◆ **EXERCISE INSTRUCTIONS**: In the entries below, the word "will" appears on some lines. Copy each of those lines.

◆ **DATA SHOWN**:
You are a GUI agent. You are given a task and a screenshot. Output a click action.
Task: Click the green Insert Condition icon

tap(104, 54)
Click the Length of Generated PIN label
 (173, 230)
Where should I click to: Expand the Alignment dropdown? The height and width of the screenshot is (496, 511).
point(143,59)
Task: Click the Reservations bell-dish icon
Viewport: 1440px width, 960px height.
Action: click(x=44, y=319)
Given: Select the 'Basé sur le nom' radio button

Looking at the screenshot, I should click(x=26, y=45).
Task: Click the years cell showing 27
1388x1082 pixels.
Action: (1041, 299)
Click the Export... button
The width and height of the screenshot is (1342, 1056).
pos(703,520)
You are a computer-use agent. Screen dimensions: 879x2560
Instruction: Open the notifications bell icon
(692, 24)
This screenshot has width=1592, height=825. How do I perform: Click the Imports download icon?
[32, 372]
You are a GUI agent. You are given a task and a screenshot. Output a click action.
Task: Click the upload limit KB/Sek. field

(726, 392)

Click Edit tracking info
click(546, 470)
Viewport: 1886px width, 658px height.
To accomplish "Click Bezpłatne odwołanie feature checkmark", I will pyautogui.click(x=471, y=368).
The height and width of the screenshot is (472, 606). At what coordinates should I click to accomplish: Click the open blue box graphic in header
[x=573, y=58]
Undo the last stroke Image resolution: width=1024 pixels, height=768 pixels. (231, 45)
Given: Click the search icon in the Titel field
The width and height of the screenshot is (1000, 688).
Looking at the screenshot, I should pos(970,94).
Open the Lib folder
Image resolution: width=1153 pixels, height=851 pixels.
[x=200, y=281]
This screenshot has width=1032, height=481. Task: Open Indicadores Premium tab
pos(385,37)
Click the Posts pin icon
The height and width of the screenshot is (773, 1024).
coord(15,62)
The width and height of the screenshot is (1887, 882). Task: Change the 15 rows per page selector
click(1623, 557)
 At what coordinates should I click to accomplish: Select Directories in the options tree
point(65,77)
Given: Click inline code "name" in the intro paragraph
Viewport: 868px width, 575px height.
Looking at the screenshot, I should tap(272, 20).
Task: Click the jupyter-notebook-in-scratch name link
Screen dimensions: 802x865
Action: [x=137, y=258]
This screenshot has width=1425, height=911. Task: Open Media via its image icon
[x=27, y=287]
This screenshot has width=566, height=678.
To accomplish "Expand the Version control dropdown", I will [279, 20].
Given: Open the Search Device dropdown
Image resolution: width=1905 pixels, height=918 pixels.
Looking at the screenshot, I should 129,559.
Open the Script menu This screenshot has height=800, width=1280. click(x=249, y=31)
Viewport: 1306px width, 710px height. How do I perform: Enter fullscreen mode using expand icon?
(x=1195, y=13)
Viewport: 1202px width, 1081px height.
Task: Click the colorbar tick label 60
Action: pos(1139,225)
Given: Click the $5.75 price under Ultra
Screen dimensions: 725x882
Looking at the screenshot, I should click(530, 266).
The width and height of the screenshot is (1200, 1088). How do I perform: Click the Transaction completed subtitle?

◆ **REPLY**:
To accomplish "Click Bezpłatne odwołanie feature checkmark", I will pyautogui.click(x=471, y=368).
To accomplish "Expand the Version control dropdown", I will [279, 20].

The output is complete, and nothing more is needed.